Syd was passionate about lyrebirds and spent decades studying Albert’s Lyrebird populations in South East Queensland and recording their complex song. Lyrebirds are famous for their mimicry, not only of other birds but also of human-made sounds such as tyres on gravel and chain saws. Syd published his findings showing differences in vocalisations between populations. In a paper by Norman Robinson and Syd Curtis (The Emu 96(4) 1996), the authors conclude that the territorial song of lyrebirds is learned and the mimicry is culturally transmitted from adults and not learned anew from sounds the young hear. But new sounds can be added and others deleted.

Syd recording

Syd Curtis recording bird song in the rainforest.     Photo: Kimbal Curtis

Syd had a 25-year association with a lyrebird named ‘George’ in Lamington National Park. Over the years, George got to know Syd and continued to sing and perform his courtship display while Syd watched and recorded. Syd once got his son, Kimbal, to photograph George while he was in full display but when George saw a red flash as the camera took the picture, he stopped his display, raised his tail, stared straight at the camera, lashed his tail and stalked off, clearly displeased.

George Kimbal Curtis

Albert’s Lyrebird, “George”, in Lamington National Park          Photo: Kimbal Curtis

Syd was also an accomplished pianist and entertained our Management Committee on an occasion when we were visiting one of our rainforest restoration sites at Springbrook.

Syd was devoted to the protection of national parks and staunchly defended the “cardinal principle” of national park management as enshrined in State legislation. His grandfather, Sydney Curtis, had been partly responsible for the declaration in 1908 of the first national park in Queensland, Witches Falls National Park at Mt Tamborine.

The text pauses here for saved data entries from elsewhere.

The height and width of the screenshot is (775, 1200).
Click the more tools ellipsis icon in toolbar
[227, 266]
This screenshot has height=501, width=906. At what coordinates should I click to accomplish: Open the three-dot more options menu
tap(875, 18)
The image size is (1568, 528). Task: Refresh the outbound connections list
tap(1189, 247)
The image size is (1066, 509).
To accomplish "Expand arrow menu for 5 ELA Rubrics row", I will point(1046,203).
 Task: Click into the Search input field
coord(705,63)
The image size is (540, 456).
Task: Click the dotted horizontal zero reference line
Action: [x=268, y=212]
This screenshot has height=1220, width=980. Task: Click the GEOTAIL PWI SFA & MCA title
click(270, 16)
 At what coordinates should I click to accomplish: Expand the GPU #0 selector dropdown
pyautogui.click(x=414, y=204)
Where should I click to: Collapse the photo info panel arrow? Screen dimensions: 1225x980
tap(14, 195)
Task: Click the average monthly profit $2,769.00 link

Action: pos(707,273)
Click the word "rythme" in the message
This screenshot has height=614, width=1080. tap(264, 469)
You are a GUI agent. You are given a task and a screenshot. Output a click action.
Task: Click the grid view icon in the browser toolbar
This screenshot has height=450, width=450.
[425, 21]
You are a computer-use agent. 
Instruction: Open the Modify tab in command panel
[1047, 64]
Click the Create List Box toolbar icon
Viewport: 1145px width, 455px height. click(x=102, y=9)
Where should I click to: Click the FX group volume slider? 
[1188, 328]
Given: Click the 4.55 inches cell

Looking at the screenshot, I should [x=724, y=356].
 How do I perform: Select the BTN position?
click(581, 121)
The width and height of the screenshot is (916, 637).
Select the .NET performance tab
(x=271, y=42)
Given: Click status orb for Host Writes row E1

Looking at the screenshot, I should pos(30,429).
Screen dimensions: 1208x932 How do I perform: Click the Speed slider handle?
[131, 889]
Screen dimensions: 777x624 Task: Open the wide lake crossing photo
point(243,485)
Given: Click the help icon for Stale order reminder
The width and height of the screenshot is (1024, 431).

We knew Syd as a kind, thoughtful, nurturing and  generous man who cared passionately for his family, friends and Nature. Such was his spirit of giving that he sacrificed studying his beloved lyrebirds for many years to help ARCS achieve the historic South-East Queensland Forests Agreement which lead to a huge increase in national parks in this bioregion. Syd, together with Ingrid Neilson, Gayle Johnson and David Hangar trekked over many distant forests collecting and pressing plant specimens to help document their biological value to conservation. He advised on legal matters, overall strategies, and the all important historical context for tangible examples of past mistakes and successes in the long history of national parks. And when the pressures of campaigning took their toll, Syd and Anne took care of us in many ways.

A private funeral was held on 8 January 2016 and attended by ARCS President Aila Keto and Director Keith Scott.

Syd is survived by his wife Anne, son Kimbal and daughter Patrice.

Syd was a dear friend and a devoted supporter of ARCS. He will always remain warmly in our memories.